Continue the email thread about character encoding and names in a latin-1 database, starting after its last line.

* [DOCUMENT]:
——————

2019-07-03 Thread Igor Korot
Hi, Chris,

On Wed, Jul 3, 2019 at 4:41 PM Chris Angelico  wrote:
>
> On Thu, Jul 4, 2019 at 7:08 AM Igor Korot  wrote:
> >
> > Hi, Thomas,
> >
> > On Sat, Jun 29, 2019 at 11:06 AM Thomas Jollans  wrote:
> > >
> > > On 28/06/2019 22:25, Tobiah wrote:
> > > > A guy comes in and enters his last name as RÖnngren.
> > > With a capital Ö in the middle? That's unusual.
> > > >
> > > > So what did the browser really give me; is it encoded
> > > > in some way, like latin-1?  Does it depend on whether
> > > > the name was cut and pasted from a Word doc. etc?
> > > > Should I handle these internally as unicode?  Right
> > > > now my database tables are latin-1 and things seem
> > > > to usually work, but not always.
> > >
> > >
> > > If your database is using latin-1, German and French names will work,
> > > but Croatian and Polish names often won't. Not to mention people using
> > > other writing systems.
> > >
> > > So Günther and François are ok, but Bolesław turns into Boles?aw and
> > > don't even think about anybody called Владимир or محمد.

——————

* [RECORDS SUPPLIED]:
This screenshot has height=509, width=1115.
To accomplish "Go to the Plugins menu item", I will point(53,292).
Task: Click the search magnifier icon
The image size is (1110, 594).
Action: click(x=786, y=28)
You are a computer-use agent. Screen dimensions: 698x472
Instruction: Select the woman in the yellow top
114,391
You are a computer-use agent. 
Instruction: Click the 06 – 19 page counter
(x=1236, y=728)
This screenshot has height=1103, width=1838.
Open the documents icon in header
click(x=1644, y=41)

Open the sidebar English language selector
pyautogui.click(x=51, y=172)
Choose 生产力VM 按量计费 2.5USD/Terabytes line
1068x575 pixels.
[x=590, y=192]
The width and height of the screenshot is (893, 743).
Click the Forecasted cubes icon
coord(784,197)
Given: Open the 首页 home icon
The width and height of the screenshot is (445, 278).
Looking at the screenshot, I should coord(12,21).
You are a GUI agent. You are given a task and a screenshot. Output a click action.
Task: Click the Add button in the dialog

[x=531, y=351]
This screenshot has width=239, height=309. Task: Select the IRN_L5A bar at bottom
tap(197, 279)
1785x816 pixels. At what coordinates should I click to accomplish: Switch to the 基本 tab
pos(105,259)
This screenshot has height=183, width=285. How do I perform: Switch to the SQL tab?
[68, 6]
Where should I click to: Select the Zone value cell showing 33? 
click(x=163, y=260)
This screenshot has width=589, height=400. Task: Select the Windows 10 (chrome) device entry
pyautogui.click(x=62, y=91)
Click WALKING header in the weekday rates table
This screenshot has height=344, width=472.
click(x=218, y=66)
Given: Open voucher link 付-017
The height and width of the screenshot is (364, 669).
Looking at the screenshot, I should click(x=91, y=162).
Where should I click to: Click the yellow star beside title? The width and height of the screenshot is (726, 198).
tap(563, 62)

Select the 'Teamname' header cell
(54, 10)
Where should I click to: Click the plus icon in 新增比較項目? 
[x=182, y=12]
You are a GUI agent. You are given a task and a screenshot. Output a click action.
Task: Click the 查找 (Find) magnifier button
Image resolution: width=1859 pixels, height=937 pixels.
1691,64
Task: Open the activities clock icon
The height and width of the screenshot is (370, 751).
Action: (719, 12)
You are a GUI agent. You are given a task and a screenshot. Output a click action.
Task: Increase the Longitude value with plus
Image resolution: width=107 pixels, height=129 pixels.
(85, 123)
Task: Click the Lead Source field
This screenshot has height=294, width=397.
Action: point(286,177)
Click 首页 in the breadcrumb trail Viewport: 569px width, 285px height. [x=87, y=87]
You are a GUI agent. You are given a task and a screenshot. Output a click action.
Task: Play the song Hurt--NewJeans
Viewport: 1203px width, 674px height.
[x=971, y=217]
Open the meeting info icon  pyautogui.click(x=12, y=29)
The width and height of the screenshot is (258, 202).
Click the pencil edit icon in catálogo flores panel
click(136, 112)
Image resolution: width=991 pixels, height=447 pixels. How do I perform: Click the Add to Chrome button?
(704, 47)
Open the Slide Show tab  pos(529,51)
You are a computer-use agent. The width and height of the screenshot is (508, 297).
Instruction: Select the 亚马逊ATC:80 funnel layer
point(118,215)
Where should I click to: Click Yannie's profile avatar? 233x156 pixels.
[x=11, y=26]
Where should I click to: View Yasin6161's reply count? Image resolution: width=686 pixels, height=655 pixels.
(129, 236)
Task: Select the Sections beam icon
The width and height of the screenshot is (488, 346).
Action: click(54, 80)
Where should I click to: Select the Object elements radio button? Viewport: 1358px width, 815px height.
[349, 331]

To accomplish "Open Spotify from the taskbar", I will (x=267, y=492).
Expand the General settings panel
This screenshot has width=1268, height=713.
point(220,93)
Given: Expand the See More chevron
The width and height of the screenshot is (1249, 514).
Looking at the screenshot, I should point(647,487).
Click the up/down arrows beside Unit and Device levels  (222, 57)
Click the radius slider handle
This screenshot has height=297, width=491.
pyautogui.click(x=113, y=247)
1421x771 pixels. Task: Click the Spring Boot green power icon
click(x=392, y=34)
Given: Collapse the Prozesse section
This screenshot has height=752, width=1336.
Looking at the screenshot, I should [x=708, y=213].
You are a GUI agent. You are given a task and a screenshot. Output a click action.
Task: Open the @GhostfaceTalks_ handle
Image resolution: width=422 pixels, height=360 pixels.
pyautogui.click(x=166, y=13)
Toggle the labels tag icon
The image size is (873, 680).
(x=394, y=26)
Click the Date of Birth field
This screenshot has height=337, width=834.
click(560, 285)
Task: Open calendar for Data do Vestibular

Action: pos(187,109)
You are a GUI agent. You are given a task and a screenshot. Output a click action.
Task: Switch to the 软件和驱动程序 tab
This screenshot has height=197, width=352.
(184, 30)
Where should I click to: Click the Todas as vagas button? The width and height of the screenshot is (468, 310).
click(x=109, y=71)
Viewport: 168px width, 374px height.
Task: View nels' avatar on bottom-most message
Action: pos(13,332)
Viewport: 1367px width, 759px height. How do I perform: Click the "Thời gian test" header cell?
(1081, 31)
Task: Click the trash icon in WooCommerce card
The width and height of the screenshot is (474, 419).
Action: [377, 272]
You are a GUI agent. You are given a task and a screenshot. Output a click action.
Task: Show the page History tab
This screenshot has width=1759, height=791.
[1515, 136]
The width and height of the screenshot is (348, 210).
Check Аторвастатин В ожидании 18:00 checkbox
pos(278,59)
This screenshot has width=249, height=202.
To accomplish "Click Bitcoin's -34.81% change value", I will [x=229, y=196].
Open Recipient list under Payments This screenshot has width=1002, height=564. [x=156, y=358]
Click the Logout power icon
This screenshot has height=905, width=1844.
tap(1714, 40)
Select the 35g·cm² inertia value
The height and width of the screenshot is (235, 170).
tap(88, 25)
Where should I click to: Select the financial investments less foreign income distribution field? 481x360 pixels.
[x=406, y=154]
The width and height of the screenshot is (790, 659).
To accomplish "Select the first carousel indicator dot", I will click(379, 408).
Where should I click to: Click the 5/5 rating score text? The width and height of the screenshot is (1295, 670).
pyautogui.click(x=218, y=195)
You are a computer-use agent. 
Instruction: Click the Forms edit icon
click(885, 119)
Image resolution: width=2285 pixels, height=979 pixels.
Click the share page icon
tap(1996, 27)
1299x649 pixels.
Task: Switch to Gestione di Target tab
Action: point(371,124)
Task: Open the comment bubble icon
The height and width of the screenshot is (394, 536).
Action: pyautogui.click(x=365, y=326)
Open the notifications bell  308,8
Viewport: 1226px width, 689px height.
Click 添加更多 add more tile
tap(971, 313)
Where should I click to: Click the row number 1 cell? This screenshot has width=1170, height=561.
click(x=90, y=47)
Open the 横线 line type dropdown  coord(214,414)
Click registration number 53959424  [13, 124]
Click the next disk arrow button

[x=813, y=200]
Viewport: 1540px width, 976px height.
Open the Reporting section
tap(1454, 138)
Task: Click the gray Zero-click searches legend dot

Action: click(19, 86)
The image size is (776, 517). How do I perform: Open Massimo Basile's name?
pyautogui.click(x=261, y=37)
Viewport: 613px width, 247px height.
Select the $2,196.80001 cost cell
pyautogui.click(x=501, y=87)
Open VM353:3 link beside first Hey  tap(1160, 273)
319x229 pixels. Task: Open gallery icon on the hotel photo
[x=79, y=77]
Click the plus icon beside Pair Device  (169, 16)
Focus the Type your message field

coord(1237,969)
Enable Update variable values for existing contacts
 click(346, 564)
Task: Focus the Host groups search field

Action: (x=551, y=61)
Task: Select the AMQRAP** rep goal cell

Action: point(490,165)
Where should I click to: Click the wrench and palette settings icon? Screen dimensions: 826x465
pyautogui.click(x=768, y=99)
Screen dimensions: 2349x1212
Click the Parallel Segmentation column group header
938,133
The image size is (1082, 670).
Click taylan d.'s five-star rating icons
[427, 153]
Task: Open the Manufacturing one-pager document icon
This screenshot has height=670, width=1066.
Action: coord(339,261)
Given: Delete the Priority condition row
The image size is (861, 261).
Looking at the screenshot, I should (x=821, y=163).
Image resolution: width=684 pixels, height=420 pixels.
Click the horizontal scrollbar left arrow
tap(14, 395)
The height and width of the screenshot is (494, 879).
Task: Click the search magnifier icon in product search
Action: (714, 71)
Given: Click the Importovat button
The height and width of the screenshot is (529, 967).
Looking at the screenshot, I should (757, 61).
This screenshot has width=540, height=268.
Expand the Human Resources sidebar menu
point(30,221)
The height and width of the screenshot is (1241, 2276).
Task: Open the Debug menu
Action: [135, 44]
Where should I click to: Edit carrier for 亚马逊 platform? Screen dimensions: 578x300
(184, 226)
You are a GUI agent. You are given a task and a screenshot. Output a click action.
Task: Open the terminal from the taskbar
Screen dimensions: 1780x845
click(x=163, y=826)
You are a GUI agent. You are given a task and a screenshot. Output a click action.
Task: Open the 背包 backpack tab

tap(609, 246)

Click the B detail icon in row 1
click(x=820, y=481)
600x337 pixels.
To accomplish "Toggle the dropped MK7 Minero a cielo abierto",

——————

* [RESPONSE]:
> >
> > As others pointed out - it is very easy to do transliteration especially if
> > its' not a user registration that will be done.
> >
> > But I would simply not do that at all - create your forms in English and
> > accept English spellings only.
> > Most people that do computers this days can enter phonetic spelling
> > of their first/last names (even in Chinese/Japanese/Hebrew).
> >
> > And all European names can be transliterated to English.
> >
> > Besides as the OP said - if someone comes to him and will
> > try to enter the non-English name. The OP might not even have the 
> > appropriate
> > keyboard layout to input such a name. And if this is an (time consuming) 
> > event
> > all (s)he can do is ask for phonetic spelling.
> >
> > Thank you.
> >
> What you basically just said was "I wish all those ugly foreign names
> would just go away". Honestly, that's not really an acceptable
> solution; you assume that you can transliterate any name into
> "English" in some perfect way, which is acceptable to everyone in the
> world. And you also assume that this transformation will be completely
> consistent, so you can ask someone his/her name and always get back
> the same thing.
>
> If you want to do a Latinization and accent strip for the sake of a
> search, that's fine; but make sure you retain the name as people want
> it to be retained. Don't be bigoted.
>
> https://www.kalzumeus.com/2010/06/17/falsehoods-programmers-believe-about-names/

I'm not opposing this, in fact I'm all for keeping the native name somewhere in
the DB.

But as I said, imaging the following situation:

You are somewhere in Germany and you have a German version of OS
(any OS)
.
You also have a German keyboard (hardware) with German keys.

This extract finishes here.